Exercise requirements:
A. In the authors' response to reviews, print the passage from "(1) The use" up to and including "for more clarity.", without changing a word.
B. In the authors' response to reviews, what did the authors add to the Fig 4A panel?

Provided text:
•••

The following is the authors’ response to the previous reviews

Recommendations for the authors:

Reviewer #1 (Recommendations for the authors):

(1) The use of the term "language network" throughout is unclear. Does this refer to work by Ev Fedorenko (i.e., does it distinguish language from other cognitive and sensorimotor domains)? There does not seem to be much in the behavior presented here that aligns with an interpretation about language per se.

We understand the reviewer’s point according to the work by Evelina Fedorenko considering this distinction. It is important to precise that in our present study we did not refer to her work when using the term “language network”.

(2) Fig 4A: the "B" is missing on the figure panel to denote which Broadmann areas are shown.

We updated the figure panel by adding the “B” for more clarity.

Reviewer #2 (Recommendations for the authors):

I think it would be worth mentioning the relatively sparse coverage of the right hemisphere in your abstract.

•••

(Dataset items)
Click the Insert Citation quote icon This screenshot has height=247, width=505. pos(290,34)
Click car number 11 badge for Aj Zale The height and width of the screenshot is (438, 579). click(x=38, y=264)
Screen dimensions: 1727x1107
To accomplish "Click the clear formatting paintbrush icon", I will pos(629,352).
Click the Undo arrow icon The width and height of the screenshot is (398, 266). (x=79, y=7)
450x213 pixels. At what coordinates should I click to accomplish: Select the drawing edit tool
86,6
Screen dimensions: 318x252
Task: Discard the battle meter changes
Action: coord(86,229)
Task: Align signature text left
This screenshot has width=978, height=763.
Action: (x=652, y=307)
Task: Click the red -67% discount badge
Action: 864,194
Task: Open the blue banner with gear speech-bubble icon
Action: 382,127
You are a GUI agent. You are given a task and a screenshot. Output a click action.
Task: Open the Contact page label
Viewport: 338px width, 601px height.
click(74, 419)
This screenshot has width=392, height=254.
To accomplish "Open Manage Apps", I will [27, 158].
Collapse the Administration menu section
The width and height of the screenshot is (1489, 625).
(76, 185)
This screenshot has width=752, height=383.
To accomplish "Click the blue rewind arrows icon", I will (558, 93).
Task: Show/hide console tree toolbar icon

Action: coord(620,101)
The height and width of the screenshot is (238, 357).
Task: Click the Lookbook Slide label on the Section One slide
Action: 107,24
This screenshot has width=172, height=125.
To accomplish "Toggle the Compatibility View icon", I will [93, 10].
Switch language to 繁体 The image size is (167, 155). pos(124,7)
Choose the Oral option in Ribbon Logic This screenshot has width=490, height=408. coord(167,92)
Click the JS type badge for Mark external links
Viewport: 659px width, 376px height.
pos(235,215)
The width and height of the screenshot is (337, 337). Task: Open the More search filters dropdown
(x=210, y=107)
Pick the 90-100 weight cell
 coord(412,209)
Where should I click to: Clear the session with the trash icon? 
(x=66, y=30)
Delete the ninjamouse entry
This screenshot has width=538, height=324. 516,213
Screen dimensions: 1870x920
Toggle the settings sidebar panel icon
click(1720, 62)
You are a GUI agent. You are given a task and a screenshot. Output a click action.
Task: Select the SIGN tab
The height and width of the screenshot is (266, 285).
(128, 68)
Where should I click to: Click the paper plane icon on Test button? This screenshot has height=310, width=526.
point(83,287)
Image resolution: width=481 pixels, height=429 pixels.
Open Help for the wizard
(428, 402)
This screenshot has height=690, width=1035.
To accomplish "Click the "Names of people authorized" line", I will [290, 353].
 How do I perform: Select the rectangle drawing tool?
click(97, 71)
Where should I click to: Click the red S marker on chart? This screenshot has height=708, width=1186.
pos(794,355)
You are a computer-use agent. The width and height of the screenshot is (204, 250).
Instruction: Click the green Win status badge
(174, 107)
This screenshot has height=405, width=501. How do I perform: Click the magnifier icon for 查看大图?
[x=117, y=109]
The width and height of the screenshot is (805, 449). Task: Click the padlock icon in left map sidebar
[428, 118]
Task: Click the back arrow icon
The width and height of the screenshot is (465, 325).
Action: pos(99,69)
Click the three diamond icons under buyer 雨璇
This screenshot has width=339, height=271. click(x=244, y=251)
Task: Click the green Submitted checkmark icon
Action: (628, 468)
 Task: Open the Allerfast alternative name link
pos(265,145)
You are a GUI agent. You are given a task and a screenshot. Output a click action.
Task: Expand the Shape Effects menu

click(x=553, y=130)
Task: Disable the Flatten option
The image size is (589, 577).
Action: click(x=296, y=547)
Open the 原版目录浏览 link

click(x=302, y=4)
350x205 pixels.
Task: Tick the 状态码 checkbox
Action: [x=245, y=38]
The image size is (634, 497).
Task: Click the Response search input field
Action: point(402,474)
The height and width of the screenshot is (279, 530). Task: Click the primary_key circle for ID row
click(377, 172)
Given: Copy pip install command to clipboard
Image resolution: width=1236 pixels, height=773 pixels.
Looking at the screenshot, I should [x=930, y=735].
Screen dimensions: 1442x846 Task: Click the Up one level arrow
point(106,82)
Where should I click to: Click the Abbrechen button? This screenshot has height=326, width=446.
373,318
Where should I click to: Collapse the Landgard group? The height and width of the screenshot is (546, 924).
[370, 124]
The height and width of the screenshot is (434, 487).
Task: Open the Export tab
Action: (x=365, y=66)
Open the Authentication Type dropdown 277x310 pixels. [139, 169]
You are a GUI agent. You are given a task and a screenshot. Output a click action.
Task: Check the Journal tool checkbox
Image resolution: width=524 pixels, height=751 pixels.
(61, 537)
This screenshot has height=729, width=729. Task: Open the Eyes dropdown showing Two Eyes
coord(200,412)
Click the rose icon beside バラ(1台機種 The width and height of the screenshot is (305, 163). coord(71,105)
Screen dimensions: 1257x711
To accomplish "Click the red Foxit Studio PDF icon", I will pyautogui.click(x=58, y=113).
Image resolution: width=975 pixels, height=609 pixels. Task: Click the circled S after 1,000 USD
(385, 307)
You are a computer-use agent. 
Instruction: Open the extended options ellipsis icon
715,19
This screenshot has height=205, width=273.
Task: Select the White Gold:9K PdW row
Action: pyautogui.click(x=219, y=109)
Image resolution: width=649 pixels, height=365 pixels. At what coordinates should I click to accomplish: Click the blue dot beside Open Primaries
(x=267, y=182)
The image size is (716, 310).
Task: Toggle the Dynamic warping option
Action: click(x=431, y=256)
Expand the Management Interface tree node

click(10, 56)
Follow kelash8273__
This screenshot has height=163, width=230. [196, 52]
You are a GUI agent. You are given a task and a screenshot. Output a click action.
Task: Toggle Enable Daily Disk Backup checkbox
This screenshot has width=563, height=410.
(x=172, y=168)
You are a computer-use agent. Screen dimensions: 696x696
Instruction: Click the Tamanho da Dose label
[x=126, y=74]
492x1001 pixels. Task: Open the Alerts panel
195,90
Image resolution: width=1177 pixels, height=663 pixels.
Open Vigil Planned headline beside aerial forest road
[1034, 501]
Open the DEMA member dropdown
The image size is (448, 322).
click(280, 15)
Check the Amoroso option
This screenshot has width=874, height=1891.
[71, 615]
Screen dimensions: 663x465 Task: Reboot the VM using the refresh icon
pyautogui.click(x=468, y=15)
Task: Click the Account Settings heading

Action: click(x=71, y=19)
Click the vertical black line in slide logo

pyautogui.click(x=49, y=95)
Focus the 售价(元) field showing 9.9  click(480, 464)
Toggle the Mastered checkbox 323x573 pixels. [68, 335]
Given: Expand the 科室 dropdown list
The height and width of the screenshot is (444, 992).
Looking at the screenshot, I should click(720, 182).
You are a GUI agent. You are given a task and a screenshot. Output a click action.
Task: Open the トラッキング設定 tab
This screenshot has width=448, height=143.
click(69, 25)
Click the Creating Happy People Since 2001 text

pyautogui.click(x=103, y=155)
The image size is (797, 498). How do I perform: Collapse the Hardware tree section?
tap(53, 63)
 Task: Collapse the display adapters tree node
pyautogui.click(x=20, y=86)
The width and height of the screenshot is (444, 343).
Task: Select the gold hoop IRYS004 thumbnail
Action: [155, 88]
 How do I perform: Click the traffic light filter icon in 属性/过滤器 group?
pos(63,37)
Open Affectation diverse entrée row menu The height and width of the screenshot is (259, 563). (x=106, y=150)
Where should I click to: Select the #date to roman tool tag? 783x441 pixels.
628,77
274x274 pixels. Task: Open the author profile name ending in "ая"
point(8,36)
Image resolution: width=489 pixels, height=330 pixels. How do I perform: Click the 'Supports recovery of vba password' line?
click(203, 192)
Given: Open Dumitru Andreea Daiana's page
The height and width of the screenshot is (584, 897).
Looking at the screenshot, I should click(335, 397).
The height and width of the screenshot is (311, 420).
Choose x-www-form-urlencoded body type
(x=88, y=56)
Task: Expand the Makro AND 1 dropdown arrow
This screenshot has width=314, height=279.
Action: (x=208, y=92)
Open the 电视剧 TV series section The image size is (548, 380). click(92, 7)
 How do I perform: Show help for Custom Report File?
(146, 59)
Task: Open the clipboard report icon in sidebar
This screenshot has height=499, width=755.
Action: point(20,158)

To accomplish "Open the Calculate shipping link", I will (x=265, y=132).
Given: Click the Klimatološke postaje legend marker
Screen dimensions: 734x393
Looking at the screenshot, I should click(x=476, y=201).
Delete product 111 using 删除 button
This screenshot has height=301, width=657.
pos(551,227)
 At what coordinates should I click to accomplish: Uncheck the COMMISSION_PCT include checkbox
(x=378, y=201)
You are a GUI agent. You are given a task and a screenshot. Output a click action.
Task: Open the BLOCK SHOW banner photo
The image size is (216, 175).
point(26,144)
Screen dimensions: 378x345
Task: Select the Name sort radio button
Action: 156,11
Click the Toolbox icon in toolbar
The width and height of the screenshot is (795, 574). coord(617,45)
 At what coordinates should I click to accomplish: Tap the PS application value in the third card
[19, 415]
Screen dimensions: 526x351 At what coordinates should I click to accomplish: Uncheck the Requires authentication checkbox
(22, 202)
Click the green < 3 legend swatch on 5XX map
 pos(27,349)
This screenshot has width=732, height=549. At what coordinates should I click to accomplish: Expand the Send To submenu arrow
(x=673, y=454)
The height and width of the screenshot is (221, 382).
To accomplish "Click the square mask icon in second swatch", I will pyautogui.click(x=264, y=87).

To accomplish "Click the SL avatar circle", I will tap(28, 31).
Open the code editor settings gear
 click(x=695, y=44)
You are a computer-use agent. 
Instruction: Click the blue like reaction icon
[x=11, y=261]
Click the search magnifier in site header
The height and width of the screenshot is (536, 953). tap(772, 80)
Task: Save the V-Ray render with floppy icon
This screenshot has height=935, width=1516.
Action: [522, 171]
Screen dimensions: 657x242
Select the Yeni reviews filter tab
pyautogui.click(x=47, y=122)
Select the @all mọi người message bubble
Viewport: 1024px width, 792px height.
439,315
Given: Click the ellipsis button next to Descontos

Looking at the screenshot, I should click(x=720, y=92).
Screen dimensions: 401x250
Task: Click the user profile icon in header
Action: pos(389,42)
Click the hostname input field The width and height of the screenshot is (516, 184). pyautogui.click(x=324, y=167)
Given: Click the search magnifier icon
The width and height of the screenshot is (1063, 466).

•••

Answers for the exercise:
A.
(1) The use of the term "language network" throughout is unclear. Does this refer to work by Ev Fedorenko (i.e., does it distinguish language from other cognitive and sensorimotor domains)? There does not seem to be much in the behavior presented here that aligns with an interpretation about language per se.

We understand the reviewer’s point according to the work by Evelina Fedorenko considering this distinction. It is important to precise that in our present study we did not refer to her work when using the term “language network”.

(2) Fig 4A: the "B" is missing on the figure panel to denote which Broadmann areas are shown.

We updated the figure panel by adding the “B” for more clarity.

B. The missing “B”, added for more clarity.